* THE EXERCISE: Starting at the line that has "This screenshot has height=324, width=485." and ending after the line that has "Looking at the screenshot, I should 504,29.", write out the records again with "favorite icon" changed to "bookmark icon" and everything else the same. Leave the pictures out.

[Rows showing where targets appear]
• • • • • • •

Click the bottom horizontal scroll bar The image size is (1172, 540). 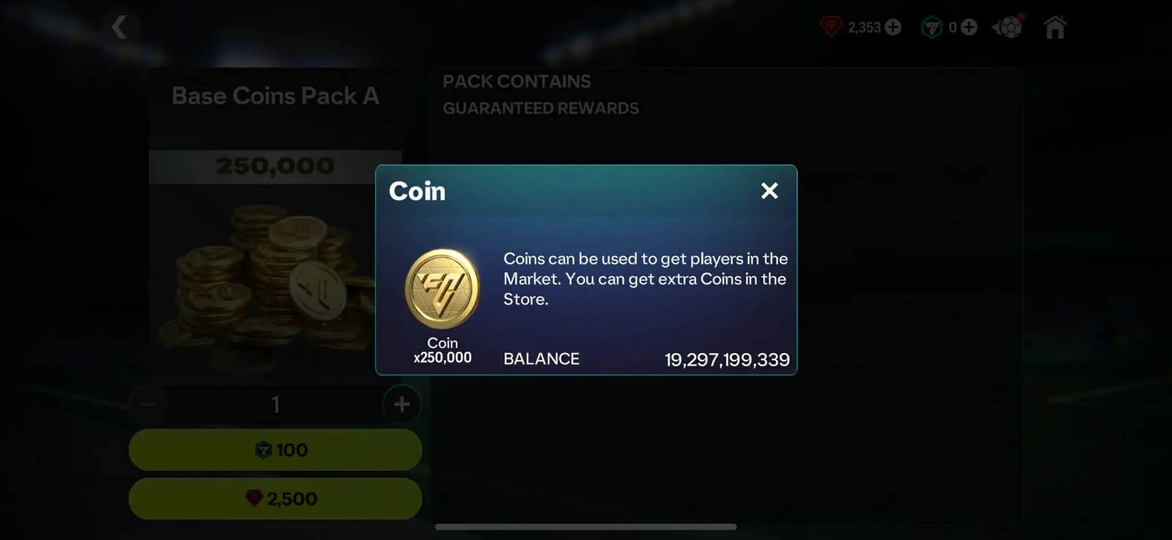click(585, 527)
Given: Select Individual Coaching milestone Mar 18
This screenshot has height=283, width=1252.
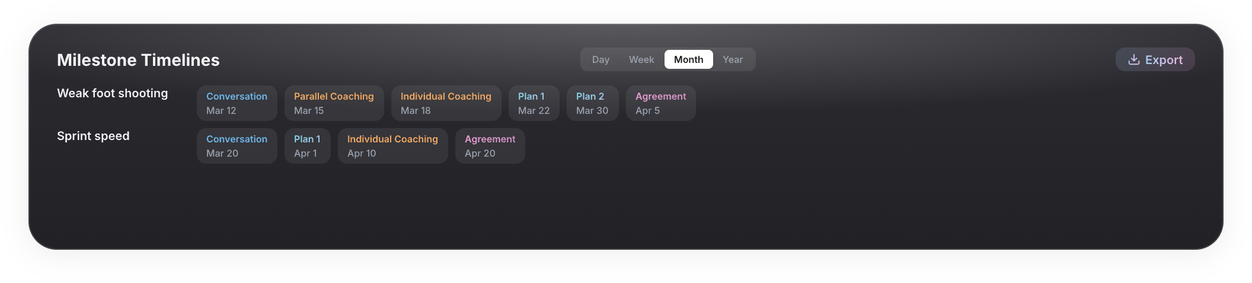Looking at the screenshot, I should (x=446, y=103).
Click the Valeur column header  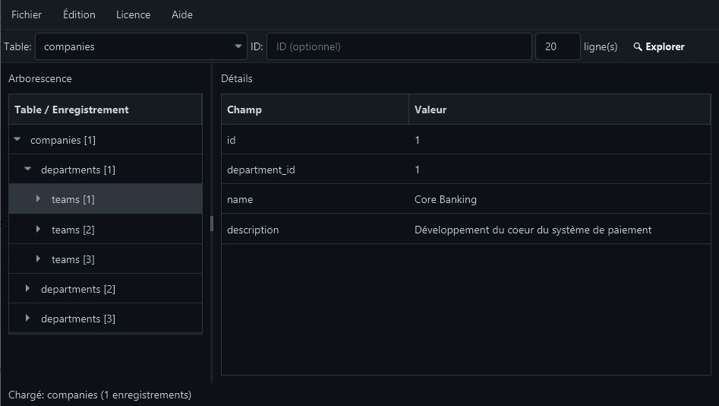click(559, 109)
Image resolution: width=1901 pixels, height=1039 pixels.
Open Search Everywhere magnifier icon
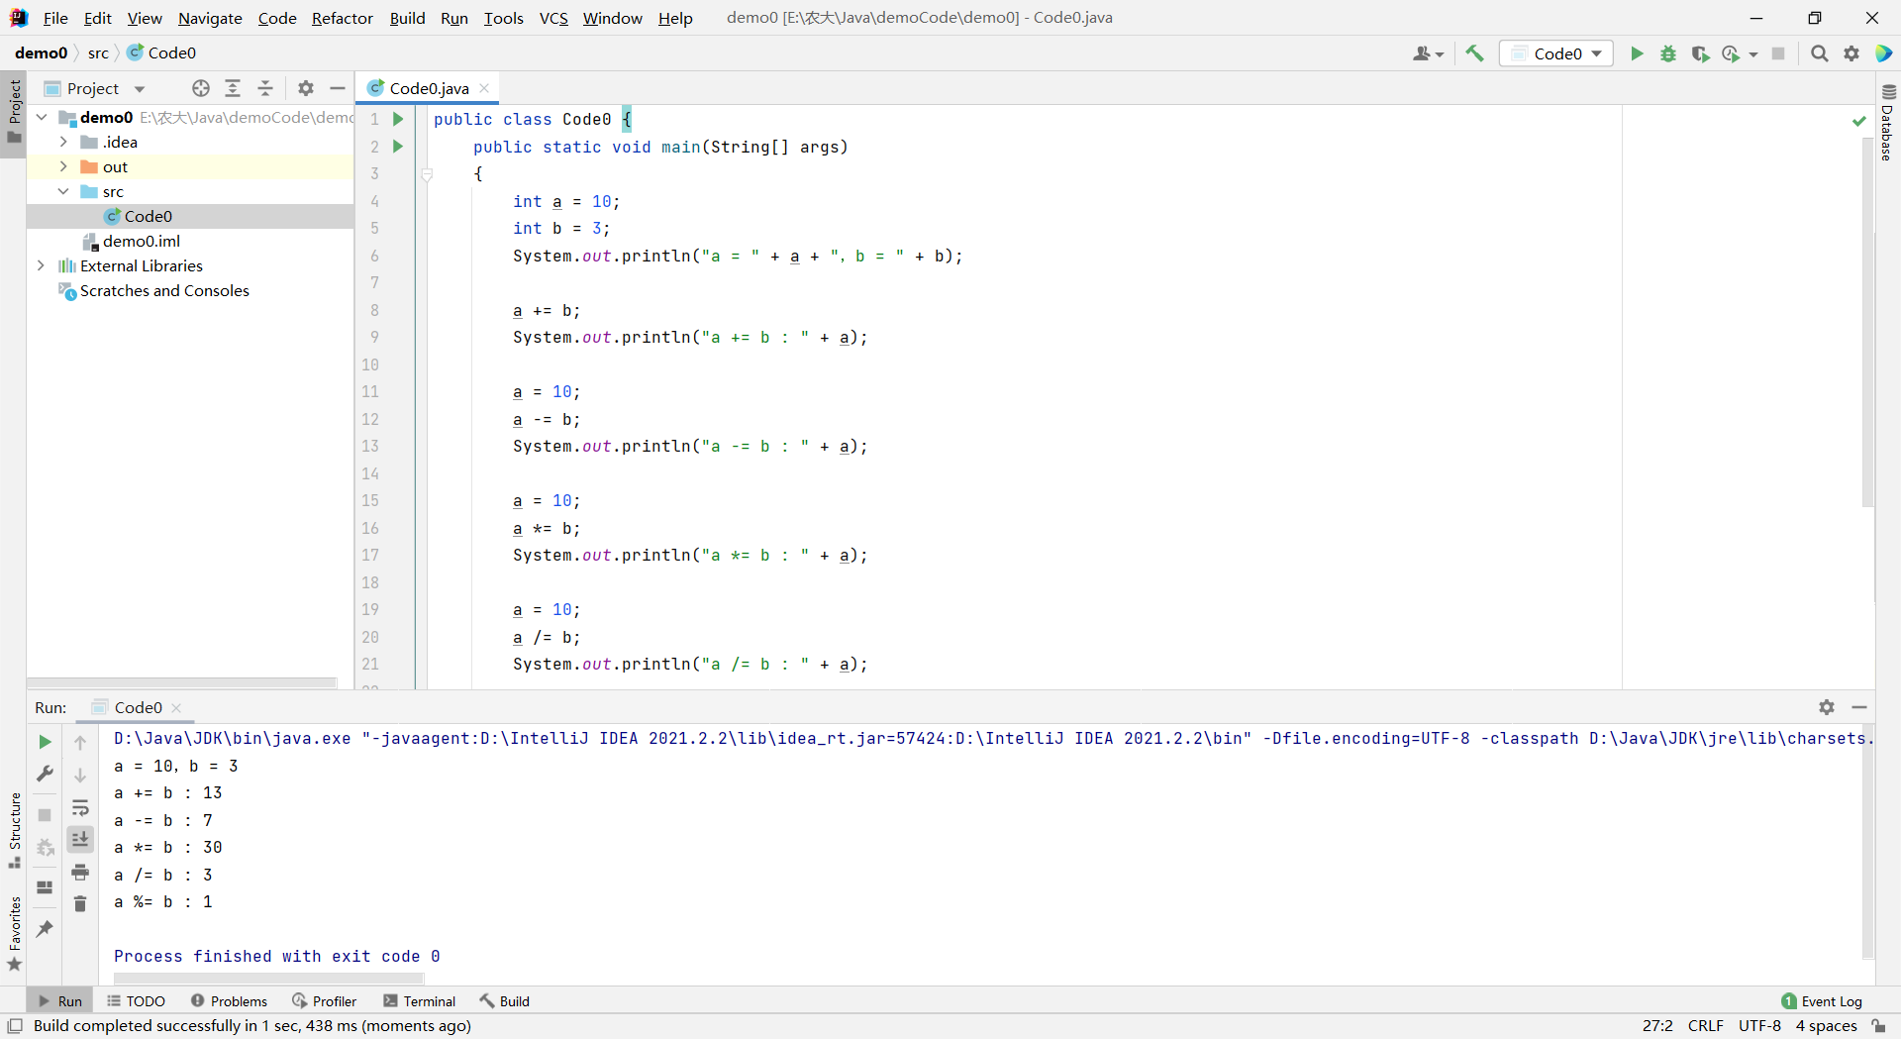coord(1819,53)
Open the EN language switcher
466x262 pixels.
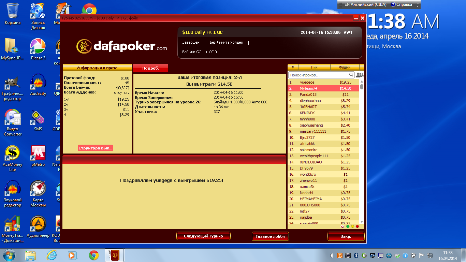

• • • • • • •

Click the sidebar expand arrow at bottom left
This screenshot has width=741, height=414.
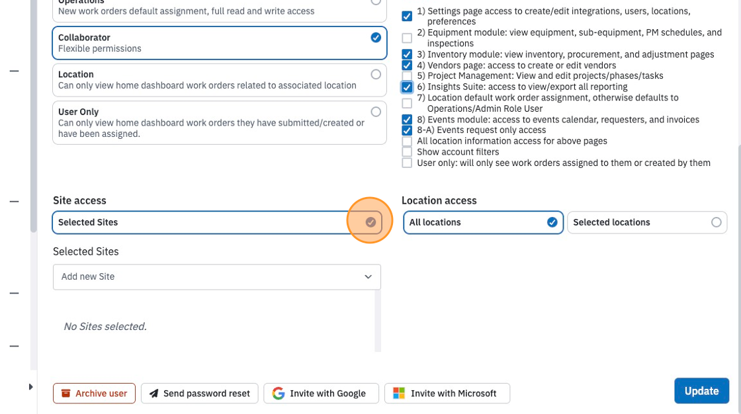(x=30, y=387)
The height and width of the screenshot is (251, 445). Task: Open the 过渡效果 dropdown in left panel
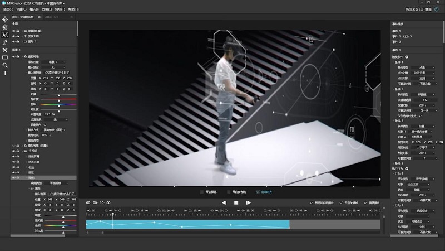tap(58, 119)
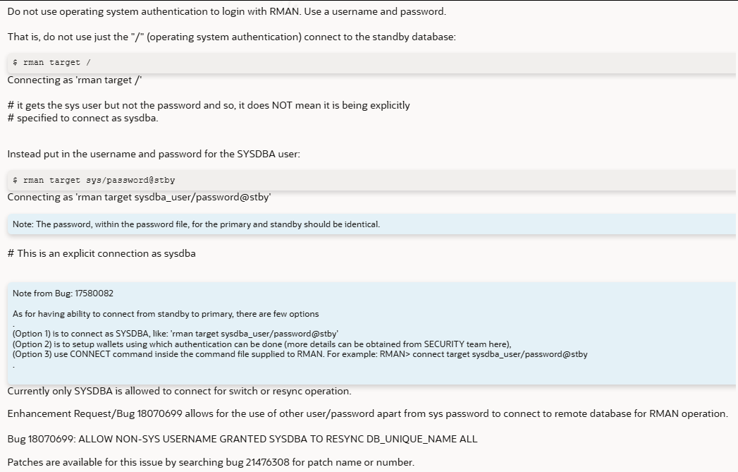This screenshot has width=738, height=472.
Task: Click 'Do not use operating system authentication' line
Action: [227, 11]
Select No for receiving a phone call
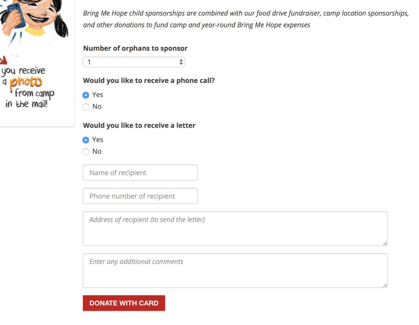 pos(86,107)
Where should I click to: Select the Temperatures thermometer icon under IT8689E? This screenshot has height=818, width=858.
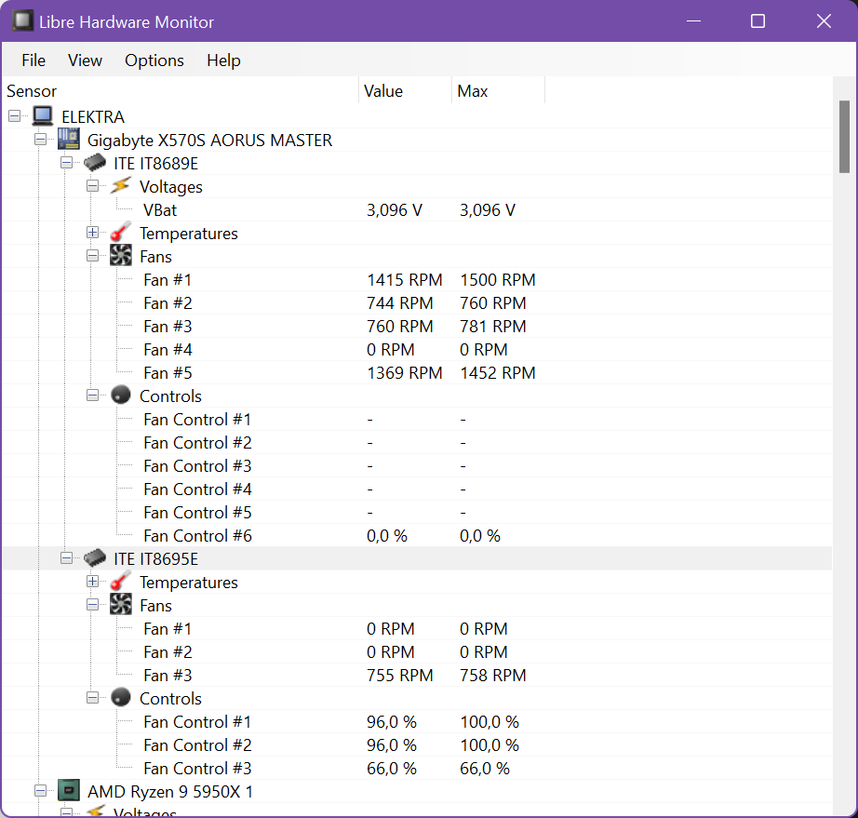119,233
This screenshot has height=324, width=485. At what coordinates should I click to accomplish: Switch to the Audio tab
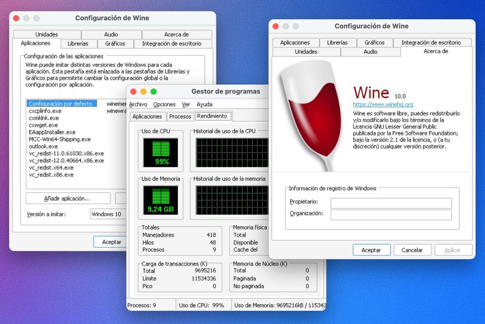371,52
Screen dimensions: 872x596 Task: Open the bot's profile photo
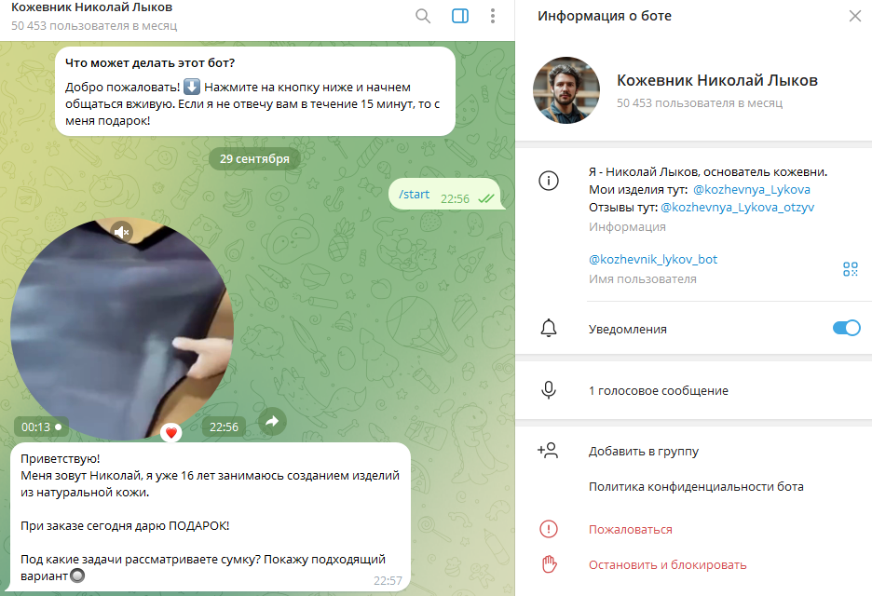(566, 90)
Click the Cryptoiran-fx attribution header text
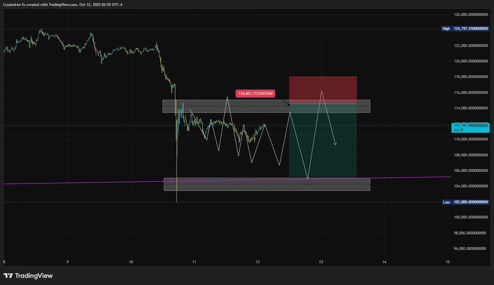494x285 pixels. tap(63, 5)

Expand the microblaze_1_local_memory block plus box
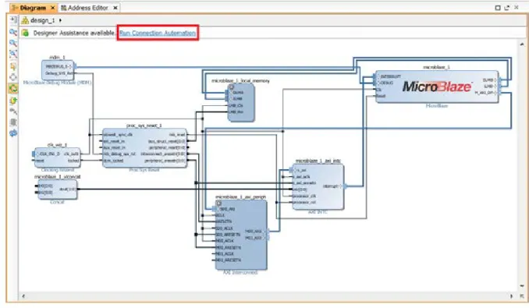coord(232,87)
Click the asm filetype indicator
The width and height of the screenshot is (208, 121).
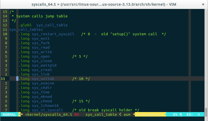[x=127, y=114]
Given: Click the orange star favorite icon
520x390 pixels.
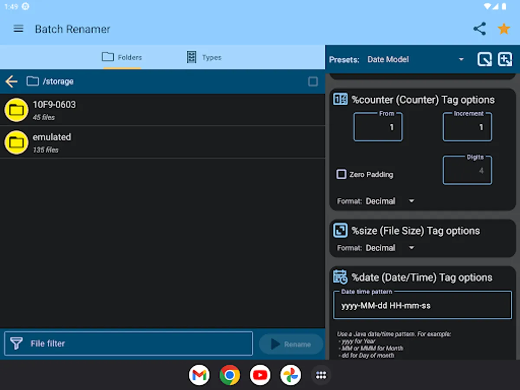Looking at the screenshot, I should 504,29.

• • • • • • •

* WRITTEN REPLY:
This screenshot has height=324, width=485. At what coordinates should I click to accomplish: Switch to the Audio tab
371,52
Screen dimensions: 872x596 Task: Open the bot's profile photo
(566, 90)
Click the Cryptoiran-fx attribution header text
494x285 pixels. tap(63, 5)

Expand the microblaze_1_local_memory block plus box
coord(232,87)
Click the asm filetype indicator
The width and height of the screenshot is (208, 121).
[x=127, y=114]
Given: Click the orange star bookmark icon
520x390 pixels.
Looking at the screenshot, I should 504,29.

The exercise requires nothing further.